Direction
Write out the lines below as a numbered list, skipping any blank ones.

Dataset rows:
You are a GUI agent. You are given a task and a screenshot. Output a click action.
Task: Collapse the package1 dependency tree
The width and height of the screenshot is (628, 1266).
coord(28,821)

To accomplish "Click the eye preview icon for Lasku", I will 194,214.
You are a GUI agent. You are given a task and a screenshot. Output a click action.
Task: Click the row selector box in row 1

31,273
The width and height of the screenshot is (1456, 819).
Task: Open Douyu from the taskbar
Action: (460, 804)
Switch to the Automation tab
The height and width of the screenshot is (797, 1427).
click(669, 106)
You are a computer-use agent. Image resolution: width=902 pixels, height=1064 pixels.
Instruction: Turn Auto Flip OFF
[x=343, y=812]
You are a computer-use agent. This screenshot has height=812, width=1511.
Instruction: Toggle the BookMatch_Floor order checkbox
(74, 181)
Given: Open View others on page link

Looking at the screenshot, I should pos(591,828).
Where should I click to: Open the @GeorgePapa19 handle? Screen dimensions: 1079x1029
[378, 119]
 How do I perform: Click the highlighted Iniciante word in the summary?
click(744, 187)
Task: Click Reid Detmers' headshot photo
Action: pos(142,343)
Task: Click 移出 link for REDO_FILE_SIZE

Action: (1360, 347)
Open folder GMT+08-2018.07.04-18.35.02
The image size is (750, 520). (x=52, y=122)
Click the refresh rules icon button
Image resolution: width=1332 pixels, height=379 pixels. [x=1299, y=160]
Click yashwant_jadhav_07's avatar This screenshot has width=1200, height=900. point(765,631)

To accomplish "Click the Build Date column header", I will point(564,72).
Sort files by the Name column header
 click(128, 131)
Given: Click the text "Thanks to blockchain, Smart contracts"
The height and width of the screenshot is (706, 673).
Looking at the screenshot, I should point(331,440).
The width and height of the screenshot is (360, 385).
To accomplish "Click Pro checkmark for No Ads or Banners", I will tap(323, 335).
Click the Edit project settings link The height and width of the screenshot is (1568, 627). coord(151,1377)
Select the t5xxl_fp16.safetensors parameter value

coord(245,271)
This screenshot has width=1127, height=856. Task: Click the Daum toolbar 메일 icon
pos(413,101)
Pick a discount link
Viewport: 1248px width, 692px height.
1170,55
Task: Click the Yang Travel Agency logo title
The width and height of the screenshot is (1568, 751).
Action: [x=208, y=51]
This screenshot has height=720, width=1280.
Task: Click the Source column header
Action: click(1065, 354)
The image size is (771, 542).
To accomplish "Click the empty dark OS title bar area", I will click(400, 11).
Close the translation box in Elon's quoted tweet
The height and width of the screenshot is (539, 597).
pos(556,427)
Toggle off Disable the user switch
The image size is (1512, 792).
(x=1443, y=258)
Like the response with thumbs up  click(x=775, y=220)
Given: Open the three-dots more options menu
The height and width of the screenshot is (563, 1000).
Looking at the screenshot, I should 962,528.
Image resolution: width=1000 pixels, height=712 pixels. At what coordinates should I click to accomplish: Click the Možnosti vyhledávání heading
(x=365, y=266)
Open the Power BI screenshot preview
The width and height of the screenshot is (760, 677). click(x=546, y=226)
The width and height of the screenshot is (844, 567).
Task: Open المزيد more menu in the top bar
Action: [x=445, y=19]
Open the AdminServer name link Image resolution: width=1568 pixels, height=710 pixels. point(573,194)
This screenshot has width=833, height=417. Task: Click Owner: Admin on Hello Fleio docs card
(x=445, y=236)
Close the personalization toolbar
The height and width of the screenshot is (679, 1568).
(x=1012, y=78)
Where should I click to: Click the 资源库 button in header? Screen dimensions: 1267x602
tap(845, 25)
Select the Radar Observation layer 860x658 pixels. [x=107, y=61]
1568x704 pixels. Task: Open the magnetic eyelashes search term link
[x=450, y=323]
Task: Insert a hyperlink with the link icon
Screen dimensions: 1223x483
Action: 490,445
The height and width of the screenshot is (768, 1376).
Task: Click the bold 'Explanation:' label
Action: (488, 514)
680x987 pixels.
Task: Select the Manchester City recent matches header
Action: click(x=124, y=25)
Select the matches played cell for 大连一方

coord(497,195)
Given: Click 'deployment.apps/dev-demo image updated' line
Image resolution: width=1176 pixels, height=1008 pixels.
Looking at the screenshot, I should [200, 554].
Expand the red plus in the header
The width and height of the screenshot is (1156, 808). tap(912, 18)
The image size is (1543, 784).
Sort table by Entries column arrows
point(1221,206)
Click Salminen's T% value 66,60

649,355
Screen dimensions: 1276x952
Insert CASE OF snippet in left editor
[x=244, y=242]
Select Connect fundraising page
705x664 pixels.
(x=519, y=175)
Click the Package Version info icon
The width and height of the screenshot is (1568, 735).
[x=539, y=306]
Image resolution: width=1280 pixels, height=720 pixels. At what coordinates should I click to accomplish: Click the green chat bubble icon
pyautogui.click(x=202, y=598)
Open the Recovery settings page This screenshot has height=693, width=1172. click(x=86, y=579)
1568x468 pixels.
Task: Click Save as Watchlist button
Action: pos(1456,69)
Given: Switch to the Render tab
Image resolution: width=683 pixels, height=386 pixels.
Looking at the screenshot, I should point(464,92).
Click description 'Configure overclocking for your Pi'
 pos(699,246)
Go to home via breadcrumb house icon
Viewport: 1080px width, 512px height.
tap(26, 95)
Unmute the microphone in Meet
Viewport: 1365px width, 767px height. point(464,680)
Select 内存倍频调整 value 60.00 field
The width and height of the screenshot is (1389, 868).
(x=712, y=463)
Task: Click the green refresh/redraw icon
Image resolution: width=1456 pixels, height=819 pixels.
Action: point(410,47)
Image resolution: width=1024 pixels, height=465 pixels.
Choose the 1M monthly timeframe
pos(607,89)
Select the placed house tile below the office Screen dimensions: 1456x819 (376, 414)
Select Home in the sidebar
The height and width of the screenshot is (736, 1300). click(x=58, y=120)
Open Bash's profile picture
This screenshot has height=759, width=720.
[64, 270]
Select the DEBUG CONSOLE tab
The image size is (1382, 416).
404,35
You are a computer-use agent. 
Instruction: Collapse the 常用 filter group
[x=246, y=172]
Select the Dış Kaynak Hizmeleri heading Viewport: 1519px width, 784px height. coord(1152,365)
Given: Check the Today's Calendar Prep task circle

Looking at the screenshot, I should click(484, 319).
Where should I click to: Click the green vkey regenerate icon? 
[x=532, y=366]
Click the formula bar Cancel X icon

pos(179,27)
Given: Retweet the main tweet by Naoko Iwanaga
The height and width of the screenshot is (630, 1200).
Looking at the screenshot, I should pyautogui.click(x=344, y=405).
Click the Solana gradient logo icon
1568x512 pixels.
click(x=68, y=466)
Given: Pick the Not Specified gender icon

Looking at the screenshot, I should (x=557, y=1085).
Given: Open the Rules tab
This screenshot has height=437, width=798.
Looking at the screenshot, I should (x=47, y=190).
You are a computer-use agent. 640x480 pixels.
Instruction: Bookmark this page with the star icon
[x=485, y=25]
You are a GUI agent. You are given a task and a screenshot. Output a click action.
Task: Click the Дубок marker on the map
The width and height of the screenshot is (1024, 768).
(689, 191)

Written response
1. You are a GUI agent. You are given a task and a screenshot. Output a click action.
2. Task: Collapse the package1 dependency tree
3. The width and height of the screenshot is (628, 1266).
4. coord(28,821)
5. To accomplish "Click the eye preview icon for Lasku", I will 194,214.
6. You are a GUI agent. You are given a task and a screenshot. Output a click action.
7. Task: Click the row selector box in row 1
8. 31,273
9. The width and height of the screenshot is (1456, 819).
10. Task: Open Douyu from the taskbar
11. Action: (460, 804)
12. Switch to the Automation tab
13. The height and width of the screenshot is (797, 1427).
14. click(669, 106)
15. You are a computer-use agent. Image resolution: width=902 pixels, height=1064 pixels.
16. Instruction: Turn Auto Flip OFF
17. [x=343, y=812]
18. You are a computer-use agent. This screenshot has height=812, width=1511.
19. Instruction: Toggle the BookMatch_Floor order checkbox
20. (74, 181)
21. Given: Open View others on page link
22. Looking at the screenshot, I should pos(591,828).
23. Where should I click to: Open the @GeorgePapa19 handle? Screen dimensions: 1079x1029
24. [378, 119]
25.  How do I perform: Click the highlighted Iniciante word in the summary?
26. click(744, 187)
27. Task: Click Reid Detmers' headshot photo
28. Action: pos(142,343)
29. Task: Click 移出 link for REDO_FILE_SIZE
30. Action: (1360, 347)
31. Open folder GMT+08-2018.07.04-18.35.02
32. The image size is (750, 520). (x=52, y=122)
33. Click the refresh rules icon button
34. Image resolution: width=1332 pixels, height=379 pixels. [x=1299, y=160]
35. Click yashwant_jadhav_07's avatar This screenshot has width=1200, height=900. point(765,631)
36. To accomplish "Click the Build Date column header", I will point(564,72).
37. Sort files by the Name column header
38.  click(128, 131)
39. Given: Click the text "Thanks to blockchain, Smart contracts"
40. The height and width of the screenshot is (706, 673).
41. Looking at the screenshot, I should point(331,440).
42. The width and height of the screenshot is (360, 385).
43. To accomplish "Click Pro checkmark for No Ads or Banners", I will tap(323, 335).
44. Click the Edit project settings link The height and width of the screenshot is (1568, 627). coord(151,1377)
45. Select the t5xxl_fp16.safetensors parameter value
46. coord(245,271)
47. This screenshot has width=1127, height=856. Task: Click the Daum toolbar 메일 icon
48. pos(413,101)
49. Pick a discount link
50. Viewport: 1248px width, 692px height.
51. 1170,55
52. Task: Click the Yang Travel Agency logo title
53. The width and height of the screenshot is (1568, 751).
54. Action: [x=208, y=51]
55. This screenshot has height=720, width=1280.
56. Task: Click the Source column header
57. Action: click(1065, 354)
58. The image size is (771, 542).
59. To accomplish "Click the empty dark OS title bar area", I will click(400, 11).
60. Close the translation box in Elon's quoted tweet
61. The height and width of the screenshot is (539, 597).
62. pos(556,427)
63. Toggle off Disable the user switch
64. The image size is (1512, 792).
65. (x=1443, y=258)
66. Like the response with thumbs up  click(x=775, y=220)
67. Given: Open the three-dots more options menu
68. The height and width of the screenshot is (563, 1000).
69. Looking at the screenshot, I should 962,528.
70. Image resolution: width=1000 pixels, height=712 pixels. At what coordinates should I click to accomplish: Click the Možnosti vyhledávání heading
71. (x=365, y=266)
72. Open the Power BI screenshot preview
73. The width and height of the screenshot is (760, 677). click(x=546, y=226)
74. The width and height of the screenshot is (844, 567).
75. Task: Open المزيد more menu in the top bar
76. Action: [x=445, y=19]
77. Open the AdminServer name link Image resolution: width=1568 pixels, height=710 pixels. point(573,194)
78. This screenshot has width=833, height=417. Task: Click Owner: Admin on Hello Fleio docs card
79. (x=445, y=236)
80. Close the personalization toolbar
81. The height and width of the screenshot is (679, 1568).
82. (x=1012, y=78)
83. Where should I click to: Click the 资源库 button in header? Screen dimensions: 1267x602
84. tap(845, 25)
85. Select the Radar Observation layer 860x658 pixels. [x=107, y=61]
86. 1568x704 pixels. Task: Open the magnetic eyelashes search term link
87. [x=450, y=323]
88. Task: Insert a hyperlink with the link icon
89. Screen dimensions: 1223x483
90. Action: 490,445
91. The height and width of the screenshot is (768, 1376).
92. Task: Click the bold 'Explanation:' label
93. Action: (488, 514)
94. 680x987 pixels.
95. Task: Select the Manchester City recent matches header
96. Action: click(x=124, y=25)
97. Select the matches played cell for 大连一方
98. coord(497,195)
99. Given: Click 'deployment.apps/dev-demo image updated' line
100. Image resolution: width=1176 pixels, height=1008 pixels.
101. Looking at the screenshot, I should [200, 554].
102. Expand the red plus in the header
103. The width and height of the screenshot is (1156, 808). tap(912, 18)
104. The image size is (1543, 784).
105. Sort table by Entries column arrows
106. point(1221,206)
107. Click Salminen's T% value 66,60
108. 649,355
109. Screen dimensions: 1276x952
110. Insert CASE OF snippet in left editor
111. [x=244, y=242]
112. Select Connect fundraising page
113. 705x664 pixels.
114. (x=519, y=175)
115. Click the Package Version info icon
116. The width and height of the screenshot is (1568, 735).
117. [x=539, y=306]
118. Image resolution: width=1280 pixels, height=720 pixels. At what coordinates should I click to accomplish: Click the green chat bubble icon
119. pyautogui.click(x=202, y=598)
120. Open the Recovery settings page This screenshot has height=693, width=1172. click(x=86, y=579)
121. 1568x468 pixels.
122. Task: Click Save as Watchlist button
123. Action: pos(1456,69)
124. Given: Switch to the Render tab
125. Image resolution: width=683 pixels, height=386 pixels.
126. Looking at the screenshot, I should point(464,92).
127. Click description 'Configure overclocking for your Pi'
128.  pos(699,246)
129. Go to home via breadcrumb house icon
130. Viewport: 1080px width, 512px height.
131. tap(26, 95)
132. Unmute the microphone in Meet
133. Viewport: 1365px width, 767px height. point(464,680)
134. Select 内存倍频调整 value 60.00 field
135. The width and height of the screenshot is (1389, 868).
136. (x=712, y=463)
137. Task: Click the green refresh/redraw icon
138. Image resolution: width=1456 pixels, height=819 pixels.
139. Action: point(410,47)
140. Image resolution: width=1024 pixels, height=465 pixels.
141. Choose the 1M monthly timeframe
142. pos(607,89)
143. Select the placed house tile below the office Screen dimensions: 1456x819 (376, 414)
144. Select Home in the sidebar
145. The height and width of the screenshot is (736, 1300). click(x=58, y=120)
146. Open Bash's profile picture
147. This screenshot has height=759, width=720.
148. [64, 270]
149. Select the DEBUG CONSOLE tab
150. The image size is (1382, 416).
151. 404,35
152. You are a computer-use agent. 
153. Instruction: Collapse the 常用 filter group
154. [x=246, y=172]
155. Select the Dış Kaynak Hizmeleri heading Viewport: 1519px width, 784px height. coord(1152,365)
156. Given: Check the Today's Calendar Prep task circle
157. Looking at the screenshot, I should click(484, 319).
158. Where should I click to: Click the green vkey regenerate icon? 
159. [x=532, y=366]
160. Click the formula bar Cancel X icon
161. pos(179,27)
162. Given: Retweet the main tweet by Naoko Iwanaga
163. The height and width of the screenshot is (630, 1200).
164. Looking at the screenshot, I should pyautogui.click(x=344, y=405).
165. Click the Solana gradient logo icon
166. 1568x512 pixels.
167. click(x=68, y=466)
168. Given: Pick the Not Specified gender icon
169. Looking at the screenshot, I should (x=557, y=1085).
170. Given: Open the Rules tab
171. This screenshot has height=437, width=798.
172. Looking at the screenshot, I should (x=47, y=190).
173. You are a computer-use agent. 640x480 pixels.
174. Instruction: Bookmark this page with the star icon
175. [x=485, y=25]
176. You are a GUI agent. You are given a task and a screenshot. Output a click action.
177. Task: Click the Дубок marker on the map
178. The width and height of the screenshot is (1024, 768).
179. (689, 191)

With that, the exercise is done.